In quell’audizione, il procuratore Fabio Napoleone gli ha chiesto se Chiara avesse mai fatto riferimento alle strane chiamate ricevute prima del delitto. “No, non l’ha fatto”. E se avesse mai citato Andrea Sempio. “No”. A rispondere è l’uomo condannato a 16 anni per l’omicidio di Chiara Poggi, che oggi punta alla revisione del processo.

“No”: le tre risposte di Stasi

Il resoconto dell’audizione restituisce uno scambio diretto tra Stasi e il procuratore Napoleone. Alla domanda se Chiara avesse mai fatto riferimento ad approcci legati alle strane chiamate ricevute qualche giorno prima del delitto: “No, non l’ha fatto”.

Alla domanda se lui stesso le avrebbe detto qualcosa in quel caso: “Non l’ha fatto. Ragionando in termini ipotetici, credo sarebbe dipeso da altri fattori: se in quel momento l’avesse ritenuto importante, se non era distratta da altre cose”.

Alla domanda se Chiara avesse mai citato Sempio: “No”.
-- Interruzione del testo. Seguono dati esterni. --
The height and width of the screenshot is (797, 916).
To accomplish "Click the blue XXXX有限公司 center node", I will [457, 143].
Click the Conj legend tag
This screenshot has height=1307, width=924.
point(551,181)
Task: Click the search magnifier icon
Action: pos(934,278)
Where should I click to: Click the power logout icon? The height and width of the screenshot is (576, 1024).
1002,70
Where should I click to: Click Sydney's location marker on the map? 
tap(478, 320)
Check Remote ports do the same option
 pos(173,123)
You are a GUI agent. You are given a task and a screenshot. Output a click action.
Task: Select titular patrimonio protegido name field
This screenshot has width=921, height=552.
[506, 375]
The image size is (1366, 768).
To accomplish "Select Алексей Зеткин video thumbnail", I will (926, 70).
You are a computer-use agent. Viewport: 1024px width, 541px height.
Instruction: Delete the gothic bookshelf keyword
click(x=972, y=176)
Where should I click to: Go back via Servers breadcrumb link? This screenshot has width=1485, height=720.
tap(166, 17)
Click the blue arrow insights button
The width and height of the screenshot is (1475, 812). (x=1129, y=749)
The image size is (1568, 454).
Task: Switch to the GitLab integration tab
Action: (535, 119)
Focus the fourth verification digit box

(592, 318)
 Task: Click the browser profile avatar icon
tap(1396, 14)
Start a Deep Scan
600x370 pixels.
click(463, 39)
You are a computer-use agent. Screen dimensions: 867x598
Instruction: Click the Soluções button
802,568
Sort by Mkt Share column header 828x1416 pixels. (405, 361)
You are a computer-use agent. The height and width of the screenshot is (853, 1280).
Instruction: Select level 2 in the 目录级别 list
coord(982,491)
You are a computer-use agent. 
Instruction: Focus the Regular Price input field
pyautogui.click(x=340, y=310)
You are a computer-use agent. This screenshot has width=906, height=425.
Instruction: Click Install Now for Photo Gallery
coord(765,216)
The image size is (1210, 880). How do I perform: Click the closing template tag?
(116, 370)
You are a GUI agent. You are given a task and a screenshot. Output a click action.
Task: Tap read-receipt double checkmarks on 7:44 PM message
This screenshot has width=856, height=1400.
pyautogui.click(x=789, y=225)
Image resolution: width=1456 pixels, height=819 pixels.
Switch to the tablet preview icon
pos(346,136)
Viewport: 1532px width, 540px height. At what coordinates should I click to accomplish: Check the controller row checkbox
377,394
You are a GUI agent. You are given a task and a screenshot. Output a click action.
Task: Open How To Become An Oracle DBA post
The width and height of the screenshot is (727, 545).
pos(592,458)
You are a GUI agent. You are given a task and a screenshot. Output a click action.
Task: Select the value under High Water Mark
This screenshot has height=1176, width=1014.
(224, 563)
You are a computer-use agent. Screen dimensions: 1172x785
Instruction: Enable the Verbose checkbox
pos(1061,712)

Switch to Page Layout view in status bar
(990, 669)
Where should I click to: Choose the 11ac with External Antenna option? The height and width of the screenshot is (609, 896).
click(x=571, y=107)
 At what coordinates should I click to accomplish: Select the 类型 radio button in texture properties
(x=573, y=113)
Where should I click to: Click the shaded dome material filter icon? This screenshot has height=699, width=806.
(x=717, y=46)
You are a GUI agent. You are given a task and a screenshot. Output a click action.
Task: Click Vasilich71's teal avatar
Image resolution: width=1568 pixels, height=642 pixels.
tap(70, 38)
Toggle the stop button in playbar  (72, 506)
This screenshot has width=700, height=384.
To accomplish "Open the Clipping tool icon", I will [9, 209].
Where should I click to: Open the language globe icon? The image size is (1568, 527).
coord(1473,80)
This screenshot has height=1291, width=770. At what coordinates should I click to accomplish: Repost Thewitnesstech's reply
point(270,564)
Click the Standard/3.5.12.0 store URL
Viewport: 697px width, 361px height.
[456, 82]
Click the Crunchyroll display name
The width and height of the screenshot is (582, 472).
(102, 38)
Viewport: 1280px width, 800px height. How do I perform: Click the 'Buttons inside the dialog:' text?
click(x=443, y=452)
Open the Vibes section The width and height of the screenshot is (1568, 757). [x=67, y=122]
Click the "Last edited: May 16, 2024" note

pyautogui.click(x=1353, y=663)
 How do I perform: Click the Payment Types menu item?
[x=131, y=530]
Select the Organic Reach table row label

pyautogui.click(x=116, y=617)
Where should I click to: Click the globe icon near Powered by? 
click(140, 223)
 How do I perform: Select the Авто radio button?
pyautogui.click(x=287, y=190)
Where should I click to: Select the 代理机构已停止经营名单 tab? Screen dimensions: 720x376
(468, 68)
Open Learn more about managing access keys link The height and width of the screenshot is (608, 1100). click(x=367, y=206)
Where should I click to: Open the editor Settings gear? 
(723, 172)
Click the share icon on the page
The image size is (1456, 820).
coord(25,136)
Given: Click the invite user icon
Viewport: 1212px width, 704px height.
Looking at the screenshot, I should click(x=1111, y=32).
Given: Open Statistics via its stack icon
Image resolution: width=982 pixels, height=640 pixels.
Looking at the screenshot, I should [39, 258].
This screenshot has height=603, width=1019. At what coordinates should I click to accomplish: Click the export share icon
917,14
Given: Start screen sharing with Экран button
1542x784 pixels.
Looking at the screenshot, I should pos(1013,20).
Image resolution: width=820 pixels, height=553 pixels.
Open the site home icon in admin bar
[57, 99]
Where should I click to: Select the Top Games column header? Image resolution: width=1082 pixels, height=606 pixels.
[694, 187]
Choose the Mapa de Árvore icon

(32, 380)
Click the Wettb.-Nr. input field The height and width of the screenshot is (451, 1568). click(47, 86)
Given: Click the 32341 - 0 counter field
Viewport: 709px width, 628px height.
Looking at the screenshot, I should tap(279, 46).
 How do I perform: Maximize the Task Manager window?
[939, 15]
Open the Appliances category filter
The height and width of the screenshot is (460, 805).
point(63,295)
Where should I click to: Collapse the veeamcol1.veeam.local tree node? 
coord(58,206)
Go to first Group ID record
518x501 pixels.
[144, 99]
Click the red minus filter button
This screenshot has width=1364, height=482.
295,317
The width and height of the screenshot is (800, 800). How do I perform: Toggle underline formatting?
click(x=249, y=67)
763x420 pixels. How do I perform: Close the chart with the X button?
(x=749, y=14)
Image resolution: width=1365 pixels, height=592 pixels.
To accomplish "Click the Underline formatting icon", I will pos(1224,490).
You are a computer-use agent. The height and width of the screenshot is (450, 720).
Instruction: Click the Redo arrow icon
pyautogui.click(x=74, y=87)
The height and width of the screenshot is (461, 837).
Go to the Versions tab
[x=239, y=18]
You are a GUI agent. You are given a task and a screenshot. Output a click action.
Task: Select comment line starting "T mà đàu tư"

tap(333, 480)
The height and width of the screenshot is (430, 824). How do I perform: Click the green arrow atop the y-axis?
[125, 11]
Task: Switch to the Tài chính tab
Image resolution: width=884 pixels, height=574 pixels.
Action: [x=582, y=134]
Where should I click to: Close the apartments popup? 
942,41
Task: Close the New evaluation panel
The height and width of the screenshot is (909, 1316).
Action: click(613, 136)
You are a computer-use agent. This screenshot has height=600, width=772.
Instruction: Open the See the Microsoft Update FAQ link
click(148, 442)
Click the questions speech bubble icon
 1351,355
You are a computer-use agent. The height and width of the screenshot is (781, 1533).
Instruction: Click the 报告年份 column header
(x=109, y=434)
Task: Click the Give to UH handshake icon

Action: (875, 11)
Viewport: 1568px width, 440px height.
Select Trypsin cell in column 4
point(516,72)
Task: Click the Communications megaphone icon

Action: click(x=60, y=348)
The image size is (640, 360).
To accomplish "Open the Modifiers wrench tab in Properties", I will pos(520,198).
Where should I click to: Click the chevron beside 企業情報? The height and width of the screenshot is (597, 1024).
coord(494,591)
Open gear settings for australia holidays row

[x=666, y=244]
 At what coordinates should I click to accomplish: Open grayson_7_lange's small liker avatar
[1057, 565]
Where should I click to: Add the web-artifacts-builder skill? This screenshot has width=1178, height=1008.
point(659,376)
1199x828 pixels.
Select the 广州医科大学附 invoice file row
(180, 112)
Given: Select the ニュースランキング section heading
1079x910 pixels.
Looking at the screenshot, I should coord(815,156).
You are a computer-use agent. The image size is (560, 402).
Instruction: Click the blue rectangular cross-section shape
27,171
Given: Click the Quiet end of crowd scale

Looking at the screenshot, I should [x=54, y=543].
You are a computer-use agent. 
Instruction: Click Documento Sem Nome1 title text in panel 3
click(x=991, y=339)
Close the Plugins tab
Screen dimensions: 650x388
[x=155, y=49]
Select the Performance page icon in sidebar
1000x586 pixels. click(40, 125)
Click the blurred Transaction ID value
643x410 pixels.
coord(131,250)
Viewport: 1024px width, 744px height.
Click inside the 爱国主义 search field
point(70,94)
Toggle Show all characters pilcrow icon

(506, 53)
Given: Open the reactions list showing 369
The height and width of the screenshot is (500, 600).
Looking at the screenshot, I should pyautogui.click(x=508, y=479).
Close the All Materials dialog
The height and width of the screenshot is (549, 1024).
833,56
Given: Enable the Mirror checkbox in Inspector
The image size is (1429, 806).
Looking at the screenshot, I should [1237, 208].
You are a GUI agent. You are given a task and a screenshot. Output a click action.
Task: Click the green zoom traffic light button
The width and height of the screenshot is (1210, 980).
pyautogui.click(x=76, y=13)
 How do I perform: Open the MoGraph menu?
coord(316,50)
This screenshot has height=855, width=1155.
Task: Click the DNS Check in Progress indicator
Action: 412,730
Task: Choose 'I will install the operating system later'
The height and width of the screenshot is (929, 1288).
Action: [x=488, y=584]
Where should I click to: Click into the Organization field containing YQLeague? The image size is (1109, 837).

Sulla questione dei video intimi, Napoleone ha chiesto a Stasi se avesse mai avuto sentore che qualcuno potesse averli visti. “Che io sappia no, anche a distanza di tempo”. E se Chiara sospettasse che il fratello Marco se ne fosse accorto: “Tendo ad escluderlo”.

Stasi ricorda invece che Chiara gli aveva fatto un accenno alle avances di un collega di lavoro, non a Sempio.

Le nuove tracce BPA: un palmo sinistro nel sangue che nessuno aveva letto

Sul fronte forense, la nuova analisi delle macchie di sangue (BPA, Blood Pattern Analysis) sulle scale della cantina ha prodotto elementi inediti. Lo riporta il Corriere della Sera.
Tra le nuove tracce individuate ci sono segni a forma di “C” rovesciata, con angoli squadrati, trovati in più punti. Per gli inquirenti sono “il possibile risultato dell’appoggio a terra dell’arma imbrattata di materiale ematico”.

L’elemento più significativo è ai margini della pozza di sangue all’ingresso: “Nessuno finora l’aveva ‘letta’. Sembra lo stampo di una mano. Un palmo sinistro. Lasciato col sangue. Non c’è impronta da confrontare. Ma, per gli investigatori, è dell’assassino. Solo lui poteva lasciarla”.

A differenza della traccia palmare 33, per la quale esiste un’impronta identificabile e verificata quattro volte in modo indipendente, questa nuova traccia non consente un confronto diretto: è uno stampo lasciato nel sangue, non un’impronta dattiloscopica con minuzie comparabili.